I never meant to be a mummy blogger. I stumbled into it by accident when I set up this blog, which if I’m honest I only did to give myself something to tweet about. Before that point I’d never really even read blogs, apart from the odd post a friend might link to, and I was blown away by how many people were out there, so many windows into so many worlds.
Before long I found myself getting caught up in it. Joining in with endless linkies, modelling posts on ones I read elsewhere, feeling elated when the words I wrote seemed to strike a chord, feeling frustrated when I began to focus on the stats that lurked in the background betraying how relatively few readers I actually had.
So many people were doing it better – funnier, cleverer, prettier. They were making a living from pouring their hearts onto the screens, whilst I was just taking up time that in my mind I should have been dedicating to ‘proper’ writing, or at the very least hanging out with my son.
Of course that’s only part of the picture. Blogging has given me so much else: a voice when I felt I had no-one to talk to, the confidence to just write rather than panicking about having nothing to say, a community to keep me company as I made sense of my new, often lonely, existence as a stay-at-home mum.
I was reminded of this when I went to Brit Mums Live last weekend. In the run up to it I had wondered numerous times why I was going at all. I worried that in the real world I’d have nothing to say to these people I only knew online – that when it came to it I wouldn’t really know them at all. I worried that I would feel like a fraud – not ready to buy into so much of the blogging world, just hovering on the periphery whilst everyone else got on with the serious business of carving out their new careers.

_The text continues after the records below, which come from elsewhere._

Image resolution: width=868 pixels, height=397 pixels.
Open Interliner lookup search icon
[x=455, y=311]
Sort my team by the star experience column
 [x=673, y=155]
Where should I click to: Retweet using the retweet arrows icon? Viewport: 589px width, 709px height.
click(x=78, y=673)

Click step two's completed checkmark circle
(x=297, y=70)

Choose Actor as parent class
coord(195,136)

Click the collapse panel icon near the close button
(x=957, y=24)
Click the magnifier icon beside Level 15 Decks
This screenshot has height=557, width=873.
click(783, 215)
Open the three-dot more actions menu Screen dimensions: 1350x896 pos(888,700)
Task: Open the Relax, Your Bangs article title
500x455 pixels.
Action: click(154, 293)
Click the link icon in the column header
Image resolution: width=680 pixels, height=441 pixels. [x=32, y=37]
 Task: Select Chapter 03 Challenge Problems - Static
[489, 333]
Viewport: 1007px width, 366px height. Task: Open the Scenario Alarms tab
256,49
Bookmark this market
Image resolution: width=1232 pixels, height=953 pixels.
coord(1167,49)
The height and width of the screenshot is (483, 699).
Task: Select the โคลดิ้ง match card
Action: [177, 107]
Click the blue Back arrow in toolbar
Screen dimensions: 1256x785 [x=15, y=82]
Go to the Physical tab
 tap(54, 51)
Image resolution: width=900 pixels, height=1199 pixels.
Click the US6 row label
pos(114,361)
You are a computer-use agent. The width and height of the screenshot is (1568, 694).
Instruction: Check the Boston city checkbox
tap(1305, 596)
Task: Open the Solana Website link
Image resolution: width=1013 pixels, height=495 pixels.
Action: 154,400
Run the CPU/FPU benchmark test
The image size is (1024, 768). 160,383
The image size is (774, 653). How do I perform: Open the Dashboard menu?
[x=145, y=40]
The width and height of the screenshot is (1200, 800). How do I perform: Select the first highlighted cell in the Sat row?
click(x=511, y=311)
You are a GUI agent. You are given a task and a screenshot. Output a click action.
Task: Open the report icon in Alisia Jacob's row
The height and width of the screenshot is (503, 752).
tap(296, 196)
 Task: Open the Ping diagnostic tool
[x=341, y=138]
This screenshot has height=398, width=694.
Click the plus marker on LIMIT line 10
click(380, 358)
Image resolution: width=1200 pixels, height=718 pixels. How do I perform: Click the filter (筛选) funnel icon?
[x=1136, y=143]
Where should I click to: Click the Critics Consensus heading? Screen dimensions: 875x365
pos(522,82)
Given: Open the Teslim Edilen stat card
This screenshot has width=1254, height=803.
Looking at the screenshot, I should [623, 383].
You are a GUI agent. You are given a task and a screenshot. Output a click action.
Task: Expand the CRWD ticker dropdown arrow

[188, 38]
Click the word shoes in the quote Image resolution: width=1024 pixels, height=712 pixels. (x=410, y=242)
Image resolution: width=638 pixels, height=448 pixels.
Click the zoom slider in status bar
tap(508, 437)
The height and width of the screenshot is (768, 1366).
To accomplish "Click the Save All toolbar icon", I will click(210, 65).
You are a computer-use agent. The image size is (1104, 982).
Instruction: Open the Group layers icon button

There was a bit of that, admittedly. But it was actually wonderful to meet these women in the flesh – people I knew from the blogosphere and many others besides. I realised that everyone there was doing this for their own reasons, that none of those reasons were better or more legitimate than others, and that any attempt to directly compare our many different goals and aspirations, let alone the many different ways we’re choosing to reach them, is fraught with difficulty.
I realised that rather than looking out at the journeys others are on it is high time I focused on my own.
My blog is only a small part of what I write. I cannot let it take over – not unless I decide that I want it to be an enterprise in and of itself. I need to refocus on how I can make this space one I am truly proud of, one which reflects my goals and aspirations rather than just the humdrum of the everyday. I need to refocus on my writing, on perfecting my craft. I need to refocus on my ‘brand’, however unmarketable that might be.
Because this is where I have that privilege – to write what’s right for me.
It’s the other words I need to be taking more seriously: honing my novels until they find a home with a publisher, seeking out opportunities through magazines and competitions to share my short stories with a wider audience. The time and energy and headspace that has been taken up by this blog needs to be invested there.
I’m not disappearing from here completely, but a shift in focus is long overdue. I have no idea exactly what that’s going to look like yet!
If you bear with me, hopefully we’ll both like what we find.